You are viewing a plain text version of this content. The canonical link for it is here.
Posted to user@flink.apache.org by Akshay Iyangar <ai...@godaddy.com> on 2019/09/26 20:20:18 UTC

** Help need w.r.t parallelism settings in flink **

Hi
So we are running a beam pipeline that uses flink as its execution engine. We are currently on flink1.8
So per the flink documentation I see that there is an option that allows u to set

Parallelism
and
maxParallelism.

We actually want to set both so that we can dynamically scale the pipeline if there is back pressure on it.

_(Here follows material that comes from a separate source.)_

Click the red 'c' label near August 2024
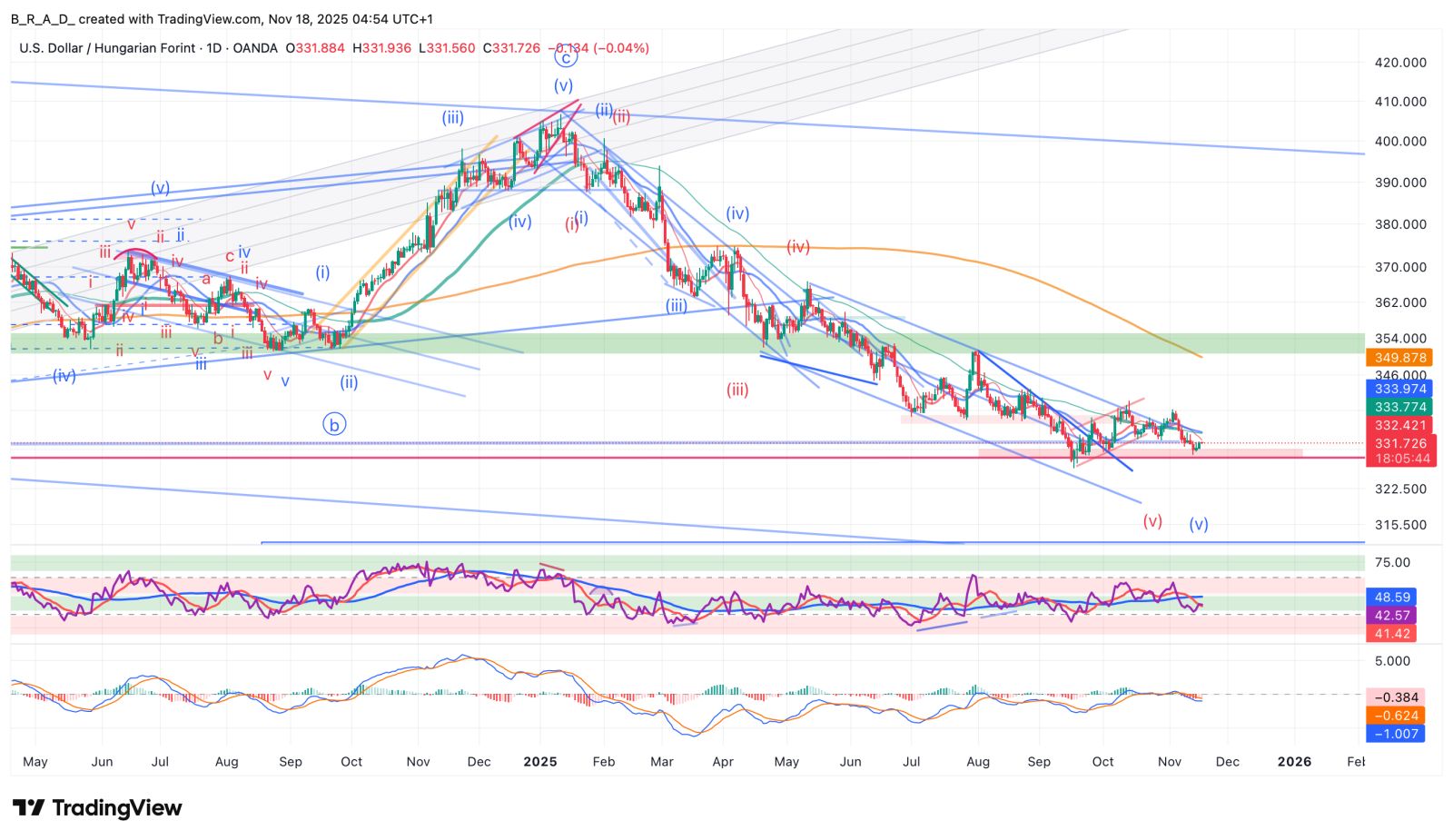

I want to clarify a few doubts I had –


  1.  Does the maxParallelism only work for stateful operators or does it work for all the operators?


  1.  Also is the setting either or ? Like we can only set parallelism or maxParallelism? Or is it that we can set both?


  1.  Because, Currently I have the parallelism at 8 and maxparallelism at 32 but the UI only shows me that it is using parallelism of 8. It would be great if someone helps me understand the exact behavior of these parameters.

Thanks
Akshay Iyangar


Re: ** Help need w.r.t parallelism settings in flink **

Posted by Zhu Zhu <re...@gmail.com>.
Hi Akshay,

For your questions,
1. One main purpose of maxParallelism is to decide the count of
keyGroup. keyGroup is the bucket for keys when doing keyBy partitioning.
So a larger maxParallelism indicates a finer granularity for key
distribution. No matter it's a stateful operator or not.

2. You can only set the parallelism and Flink can automatically decide the
maxParallelism for it.
But it is recommended to set the maxParallelism to a fixed proper value.

3. The parallelism is the actually parallelism used.
maxParallelism is the upper bound limit of parallelism when you tries to
change the parallelism via manually rescaling.

Thanks,
Zhu Zhu

Akshay Iyangar <ai...@godaddy.com> 于2019年9月27日周五 上午4:20写道:

> Hi
>
> So we are running a beam pipeline that uses flink as its execution engine.
> We are currently on flink1.8
>
> So per the flink documentation I see that there is an option that allows u
> to set
>
>
>
> *Parallelism *
>
> and
>
> *maxParallelism*.
>
>
>
> We actually want to set both so that we can dynamically scale the pipeline
> if there is back pressure on it.
>
>
>
> I want to clarify a few doubts I had –
>
>
>
>    1. Does the maxParallelism only work for stateful operators or does it
>    work for all the operators?
>
>
>
>    1. Also is the setting either or ? Like we can only set parallelism or
>    maxParallelism? Or is it that we can set both?
>
>
>
>    1. Because, Currently I have the parallelism at 8 and maxparallelism
>    at 32 but the UI only shows me that it is using parallelism of 8. It would
>    be great if someone helps me understand the exact behavior of these
>    parameters.
>
>
>
> Thanks
>
> Akshay Iyangar
>
>
>